• Sobre a tarefa:
Copie, sem alterar nada, o trecho do texto sobre a trajetória de Tate que abre com as palavras "Quando a situação" e fecha com "e acabamento primoroso.".

• Texto apresentado:
--------------------
Em 2016, Tate ingressou na graduação de moda do IED (Istituto Europeu di Design), em São Paulo. Já no primeiro semestre, conseguiu um estágio com a stylist Clara Lima, na época responsável pelos looks de Ivete Sangalo. “Quando você está entrando no mercado, não entende os vários caminhos possíveis. Não é só ser um estilista, ter uma marca”, comenta sobre a experiência.
Na sequência, foi trabalhar como assistente para outros stylists até que, em 2018, foi para a marca de jeanswear Yes I Am. “Eu sabia que queria criar coisas para as pessoas vestirem. Isso sempre foi um sonho, desde quando desenhava os vestidos para minhas amigas”, diz a estilista. A migração de área foi muito pautada por isso, Tate queria entender como funciona uma empresa de moda por dentro. “Foi uma escola. A marca era superpequena, era eu as duas donas. Por ser só a gente, fazia um pouco de tudo e isso foi bom para aprender várias etapas do processo, da inspiração à confecção da peça.”
Em 2019, deixou a etiqueta de jeans para focar no TCC e pensar mais seriamente na criação de sua marca. Queria terminar a faculdade e abrir o próprio negócio. Por isso, não tardou a correr atrás da parte burocrática e administrativa. “Foi um ano mais de planejamento, de pensar na identidade visual e como faria tudo acontecer, porque não tenho sócio, sou eu sozinha e estava bem perdida sobre como dar os primeiros passos”, fala.
No ano seguinte, a estrutura já estava minimamente montada e o planejamento traçado. A estilista estava desenhando e pesquisando tecidos para a coleção de estreia quando chegou a pandemia. Morando com os pais, ambos com comorbidades, Tate passou boa parte de 2020 confinada, com pouquíssimo contato externo. “Comecei a ficar meio desesperada com a pesquisa de tecidos. É uma coisa que não dá para fazer pela internet, precisa de toque, precisa sentir, ver de perto.” E não teve jeito, os planos tiveram de ser adiados.
Quando a situação sanitária deu sinais de melhoras e foi possível retomar minimamente as atividades, a mãe da estilista contraiu Covid-19 e ficou meses sob cuidados da filha. Quando se curou, foi sua costureira a infectada. E dá-lhe mais atrasos. Com isso, o lançamento oficial aconteceu só em julho de 2021, com uma minicoleção de cinco peças, todas com design simples, construção elaborada e acabamento primoroso.
--------------------
• Entradas extraídas:
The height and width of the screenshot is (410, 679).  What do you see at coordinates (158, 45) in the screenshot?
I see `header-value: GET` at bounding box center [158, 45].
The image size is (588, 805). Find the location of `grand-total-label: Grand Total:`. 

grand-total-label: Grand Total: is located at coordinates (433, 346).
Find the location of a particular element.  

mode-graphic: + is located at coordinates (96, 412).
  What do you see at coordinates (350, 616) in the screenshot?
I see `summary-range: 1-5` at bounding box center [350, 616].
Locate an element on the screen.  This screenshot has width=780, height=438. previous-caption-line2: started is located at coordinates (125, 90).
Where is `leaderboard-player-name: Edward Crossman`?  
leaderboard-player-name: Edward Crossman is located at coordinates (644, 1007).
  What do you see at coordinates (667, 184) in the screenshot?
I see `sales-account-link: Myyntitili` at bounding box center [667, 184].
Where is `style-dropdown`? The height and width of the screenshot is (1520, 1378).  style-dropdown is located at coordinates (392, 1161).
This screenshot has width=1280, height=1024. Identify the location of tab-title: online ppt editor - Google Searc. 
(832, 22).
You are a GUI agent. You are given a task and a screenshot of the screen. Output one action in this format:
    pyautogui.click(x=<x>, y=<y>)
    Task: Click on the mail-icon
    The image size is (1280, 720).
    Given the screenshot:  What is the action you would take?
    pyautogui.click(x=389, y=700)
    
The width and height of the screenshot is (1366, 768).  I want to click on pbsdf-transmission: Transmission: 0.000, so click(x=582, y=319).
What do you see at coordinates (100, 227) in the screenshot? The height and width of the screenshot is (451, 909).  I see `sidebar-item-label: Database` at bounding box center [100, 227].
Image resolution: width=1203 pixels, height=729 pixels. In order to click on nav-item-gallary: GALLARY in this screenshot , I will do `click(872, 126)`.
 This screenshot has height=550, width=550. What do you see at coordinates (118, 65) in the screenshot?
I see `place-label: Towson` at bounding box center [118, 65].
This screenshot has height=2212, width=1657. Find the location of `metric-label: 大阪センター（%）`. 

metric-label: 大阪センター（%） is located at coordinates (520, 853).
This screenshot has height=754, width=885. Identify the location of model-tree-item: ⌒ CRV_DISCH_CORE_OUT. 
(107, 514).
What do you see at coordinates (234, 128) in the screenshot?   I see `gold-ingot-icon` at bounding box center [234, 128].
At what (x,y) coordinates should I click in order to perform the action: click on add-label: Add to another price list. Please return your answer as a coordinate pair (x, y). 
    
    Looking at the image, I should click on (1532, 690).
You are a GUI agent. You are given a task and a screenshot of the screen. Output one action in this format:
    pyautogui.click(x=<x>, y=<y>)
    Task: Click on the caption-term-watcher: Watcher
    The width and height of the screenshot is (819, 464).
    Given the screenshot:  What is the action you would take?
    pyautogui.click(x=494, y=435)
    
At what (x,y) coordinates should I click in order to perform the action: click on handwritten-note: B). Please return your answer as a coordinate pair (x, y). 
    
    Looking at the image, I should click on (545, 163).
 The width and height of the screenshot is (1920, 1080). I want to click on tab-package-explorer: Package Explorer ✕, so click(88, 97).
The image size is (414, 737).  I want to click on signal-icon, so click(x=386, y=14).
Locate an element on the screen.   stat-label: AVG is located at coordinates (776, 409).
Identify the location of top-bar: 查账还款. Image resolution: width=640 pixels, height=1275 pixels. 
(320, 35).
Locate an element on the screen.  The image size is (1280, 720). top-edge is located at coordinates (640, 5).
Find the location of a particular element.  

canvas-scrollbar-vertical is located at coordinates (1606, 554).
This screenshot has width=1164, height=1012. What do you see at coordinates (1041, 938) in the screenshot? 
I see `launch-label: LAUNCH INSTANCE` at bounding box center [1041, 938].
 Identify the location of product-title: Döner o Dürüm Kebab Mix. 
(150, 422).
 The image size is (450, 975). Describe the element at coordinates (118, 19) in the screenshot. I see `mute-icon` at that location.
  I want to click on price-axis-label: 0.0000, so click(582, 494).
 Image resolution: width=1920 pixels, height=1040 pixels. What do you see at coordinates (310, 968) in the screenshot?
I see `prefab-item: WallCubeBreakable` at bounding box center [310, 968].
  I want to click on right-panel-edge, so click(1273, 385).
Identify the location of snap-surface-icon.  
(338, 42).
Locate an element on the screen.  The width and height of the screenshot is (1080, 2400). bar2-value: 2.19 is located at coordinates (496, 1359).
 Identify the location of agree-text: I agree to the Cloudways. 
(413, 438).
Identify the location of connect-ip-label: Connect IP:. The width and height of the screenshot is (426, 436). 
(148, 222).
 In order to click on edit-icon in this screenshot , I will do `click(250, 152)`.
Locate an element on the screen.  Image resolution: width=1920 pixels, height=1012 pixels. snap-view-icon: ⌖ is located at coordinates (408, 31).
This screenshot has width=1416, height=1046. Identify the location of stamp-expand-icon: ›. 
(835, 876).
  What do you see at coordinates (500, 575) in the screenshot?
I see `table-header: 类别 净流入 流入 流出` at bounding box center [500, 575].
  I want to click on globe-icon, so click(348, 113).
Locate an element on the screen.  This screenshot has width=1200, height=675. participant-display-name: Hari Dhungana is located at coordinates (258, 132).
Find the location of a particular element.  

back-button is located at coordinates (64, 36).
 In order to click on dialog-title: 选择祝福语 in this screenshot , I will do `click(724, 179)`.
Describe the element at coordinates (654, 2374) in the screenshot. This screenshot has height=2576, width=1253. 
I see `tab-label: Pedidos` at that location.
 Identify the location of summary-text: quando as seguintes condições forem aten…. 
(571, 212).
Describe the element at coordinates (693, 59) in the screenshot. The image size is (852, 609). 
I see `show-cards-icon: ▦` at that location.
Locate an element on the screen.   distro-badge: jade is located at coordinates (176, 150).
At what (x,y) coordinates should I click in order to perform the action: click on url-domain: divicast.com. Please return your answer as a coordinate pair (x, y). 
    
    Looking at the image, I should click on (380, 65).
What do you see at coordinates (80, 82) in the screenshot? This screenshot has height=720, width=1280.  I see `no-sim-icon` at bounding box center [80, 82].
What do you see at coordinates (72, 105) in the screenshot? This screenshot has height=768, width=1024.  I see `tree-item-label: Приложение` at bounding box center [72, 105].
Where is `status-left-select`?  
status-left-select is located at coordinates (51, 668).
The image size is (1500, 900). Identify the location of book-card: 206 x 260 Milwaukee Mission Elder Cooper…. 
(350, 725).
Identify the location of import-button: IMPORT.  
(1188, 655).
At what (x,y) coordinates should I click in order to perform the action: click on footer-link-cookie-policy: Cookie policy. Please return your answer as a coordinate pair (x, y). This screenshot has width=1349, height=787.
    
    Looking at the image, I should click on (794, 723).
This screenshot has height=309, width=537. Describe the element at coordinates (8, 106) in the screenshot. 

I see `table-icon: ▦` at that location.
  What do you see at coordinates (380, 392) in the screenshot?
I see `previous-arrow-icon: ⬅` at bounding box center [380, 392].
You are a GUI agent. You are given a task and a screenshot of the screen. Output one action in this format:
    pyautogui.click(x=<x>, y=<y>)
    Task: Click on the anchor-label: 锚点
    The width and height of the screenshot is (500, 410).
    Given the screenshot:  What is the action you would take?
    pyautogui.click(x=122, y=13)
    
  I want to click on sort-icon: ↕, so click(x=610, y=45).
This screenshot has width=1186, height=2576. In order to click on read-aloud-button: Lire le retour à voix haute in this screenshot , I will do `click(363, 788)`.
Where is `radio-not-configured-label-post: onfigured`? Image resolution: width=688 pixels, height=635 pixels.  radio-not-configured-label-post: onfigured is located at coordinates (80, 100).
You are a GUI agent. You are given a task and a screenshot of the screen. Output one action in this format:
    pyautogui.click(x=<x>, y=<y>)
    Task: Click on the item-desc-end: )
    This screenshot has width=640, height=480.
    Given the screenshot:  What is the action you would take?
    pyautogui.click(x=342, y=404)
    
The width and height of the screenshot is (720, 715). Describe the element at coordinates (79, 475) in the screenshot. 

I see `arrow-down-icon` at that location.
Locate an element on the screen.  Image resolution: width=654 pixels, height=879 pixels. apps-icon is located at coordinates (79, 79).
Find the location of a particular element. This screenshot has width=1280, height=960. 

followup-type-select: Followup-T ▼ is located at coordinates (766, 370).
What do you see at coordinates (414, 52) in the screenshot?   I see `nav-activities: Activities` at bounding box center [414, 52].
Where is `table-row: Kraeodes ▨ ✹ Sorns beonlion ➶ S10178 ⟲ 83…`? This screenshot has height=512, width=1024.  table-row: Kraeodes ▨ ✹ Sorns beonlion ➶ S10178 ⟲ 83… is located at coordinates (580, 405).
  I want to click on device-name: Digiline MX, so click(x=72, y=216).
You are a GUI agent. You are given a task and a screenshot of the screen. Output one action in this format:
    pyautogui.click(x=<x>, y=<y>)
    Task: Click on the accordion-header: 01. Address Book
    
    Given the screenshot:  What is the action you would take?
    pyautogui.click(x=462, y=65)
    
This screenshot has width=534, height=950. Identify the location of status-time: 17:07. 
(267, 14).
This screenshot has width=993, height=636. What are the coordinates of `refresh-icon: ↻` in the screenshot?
--------------------
• Resposta:
Quando a situação sanitária deu sinais de melhoras e foi possível retomar minimamente as atividades, a mãe da estilista contraiu Covid-19 e ficou meses sob cuidados da filha. Quando se curou, foi sua costureira a infectada. E dá-lhe mais atrasos. Com isso, o lançamento oficial aconteceu só em julho de 2021, com uma minicoleção de cinco peças, todas com design simples, construção elaborada e acabamento primoroso.